Ainda não é a solução, mas a disponibilidade do PS para discutir a proposta do
PSD sobre o crime de enriquecimento ilícito indicia que algo está a mudar no
partido liderado por António Costa. Não é só na justiça, mas também entre os
socialistas. Em primeiro lugar porque o PS foi o único partido que, liderado
por José Sócrates e António J. Seguro, sempre rejeitou esse novo crime -
votando contra nos três momentos em que foi formalmente proposto desde 2007 no
parlamento. O facto de o debate ressurgir, como se previu aqui neste espaço,
por causa da prisão preventiva de José Sócrates e das respectivas suspeitas de
deter cerca de 20 milhões de euros numa conta suíça em nome do seu amigo Carlos
Santos Silva, dá uma importância ainda maior à abertura manifestada por António
Costa.

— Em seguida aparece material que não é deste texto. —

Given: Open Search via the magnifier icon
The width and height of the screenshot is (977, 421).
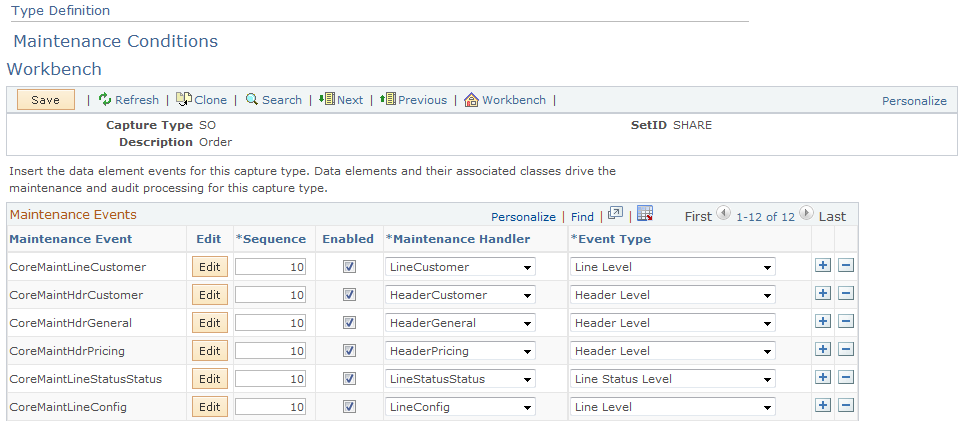Looking at the screenshot, I should point(252,100).
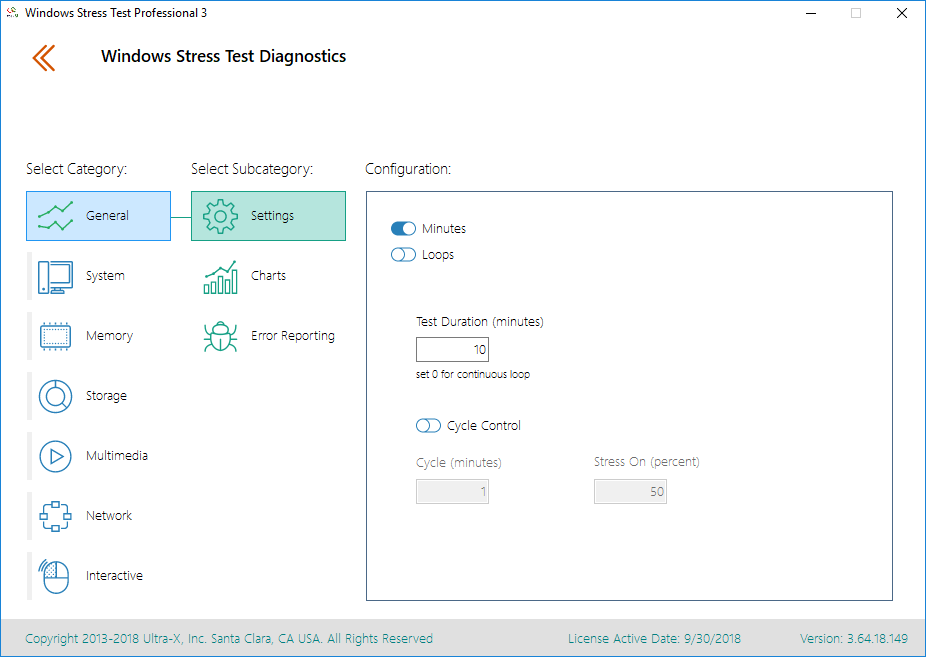
Task: Turn off the Minutes toggle
Action: click(403, 228)
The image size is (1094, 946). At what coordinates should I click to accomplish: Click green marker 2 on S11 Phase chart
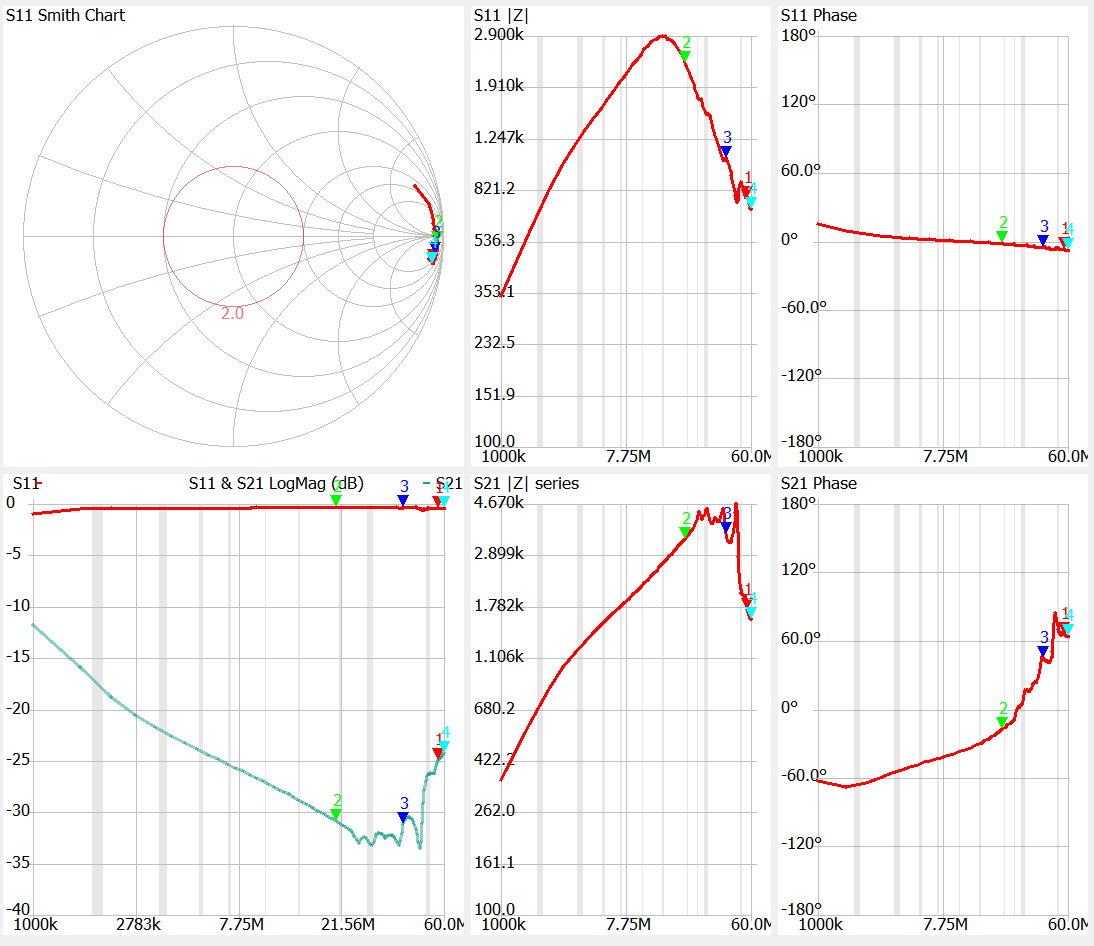tap(1002, 236)
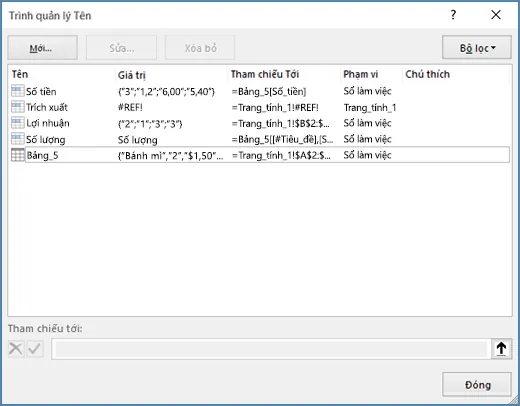Close the dialog with Đóng button

pos(477,384)
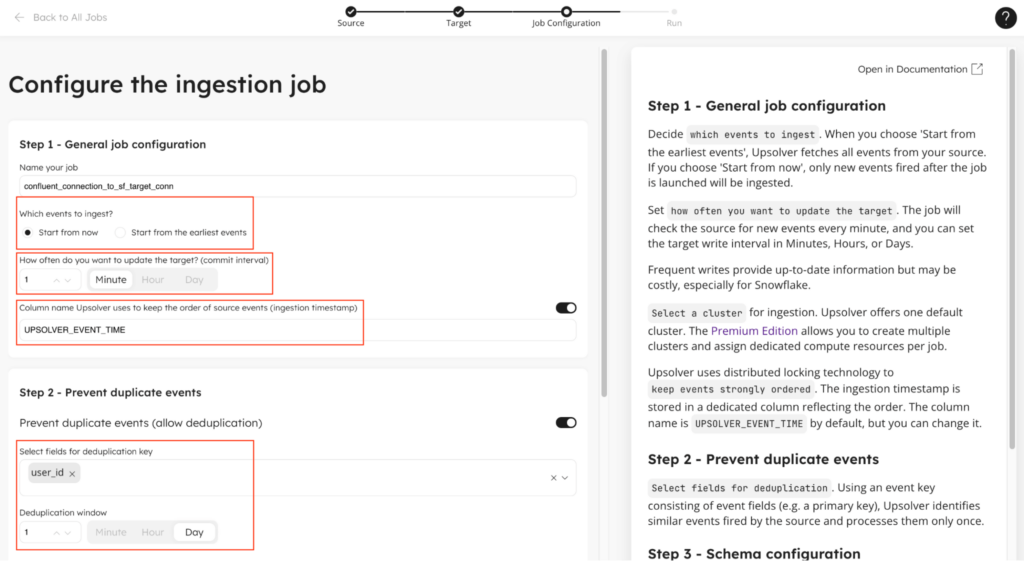The width and height of the screenshot is (1024, 561).
Task: Expand the deduplication key fields dropdown
Action: click(x=565, y=478)
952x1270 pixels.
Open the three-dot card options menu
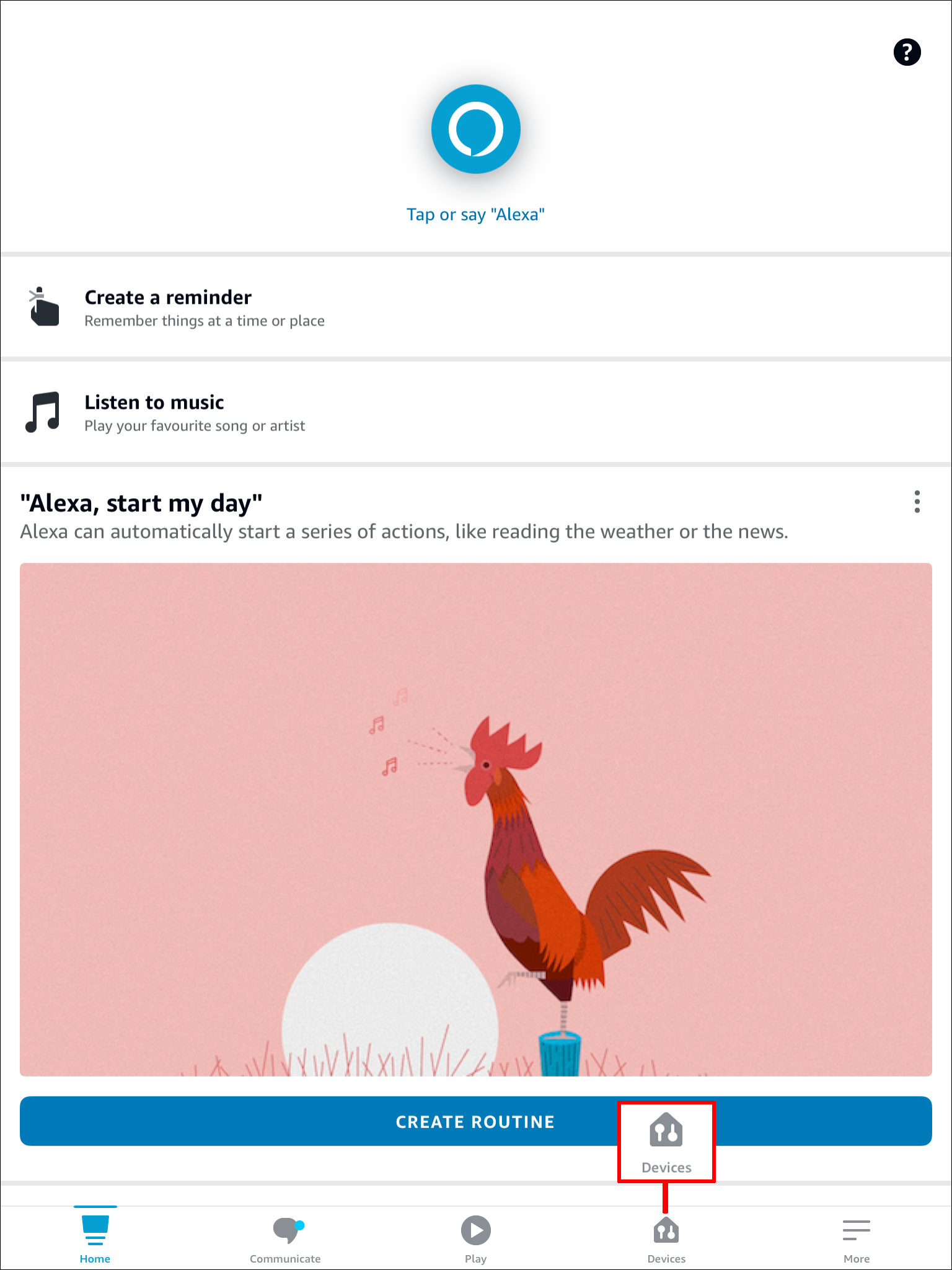(x=917, y=502)
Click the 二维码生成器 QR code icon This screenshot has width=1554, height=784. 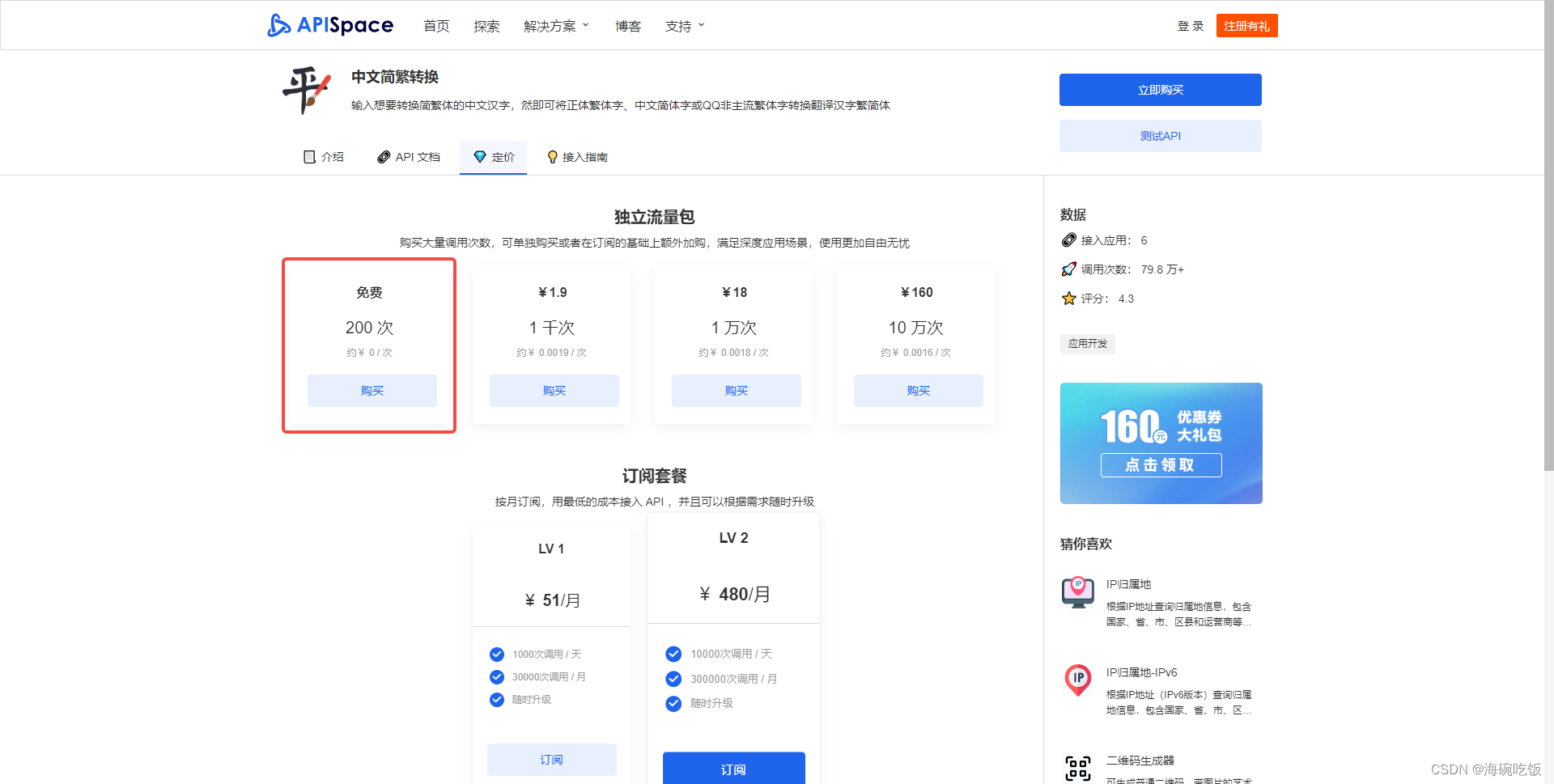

Não por acaso, tem sido João Cravinho a liderar o debate do lado dos
socialistas. Sampaísta de sempre como Costa, Cravinho é um velho defensor da
ideia agora relançada por Teresa Leal Coelho (PSD). O facto de o ex-ministro
das Obras Públicas ter voltado à carga no momento em que (re)entrou para a
Comissão Política Nacional do PS, pela mão do novo líder, dá uma simbologia
política importante às suas palavras. Se mais provas fossem necessárias depois
de os socráticos terem sido afastados da direcção nacional do PS, fica
reiterado que Costa quer um cordão sanitário em redor de José Sócrates e dos
seus apoiantes.
Não quer isto
dizer que a oposição de sempre dos socialistas à criminalização do
enriquecimento ilícito seja totalmente descabida. Em primeiro lugar, foi também
essa a leitura do Tribunal Constitucional - contra, refira-se, a visão do PSD,
do CDS, do PCP e do BE. A violação dos princípios da presunção de inocência e
da inversão do ónus da prova são uma matéria que deve preocupar todos os
defensores do Estado de direito. O que não pode acontecer são dois pesos e duas
medidas no nosso ordenamento jurídico. Além do direito fiscal (em que uma
autêntica ditadura legal do fisco anulou praticamente a presunção de inocência
que seria devida aos contribuintes), também no direito penal já se verificou a
inversão do ónus da prova. Desde 2002 que um novo regime de declaração de bens
a favor do Estado instituiu a prática de que, em caso de condenação por crimes
como corrupção passiva, peculato ou tráfico de droga, entre outros,
"presume-se constituir vantagem da actividade criminosa a diferença entre
o valor do património do arguido e aquele que seja congruente com o seu
rendimento lícito". Os respectivos bens só não serão declarados a favor do
Estado se o arguido provar que os mesmos foram adquiridos com fundos que tenham
uma proveniência lícita. Isto é, está a instituída a inversão do ónus da prova
no direito penal. A questão é simples: o PS de António Costa não pode concordar
com a ditadura legal do fiscal, agravada regularmente com os votos dos
socialistas, do PSD e do CDS em nome da cada vez maior necessidade de receitas
do Estado, e permitir que o enriquecimento ilícito dos titulares de cargos
políticos fique impune.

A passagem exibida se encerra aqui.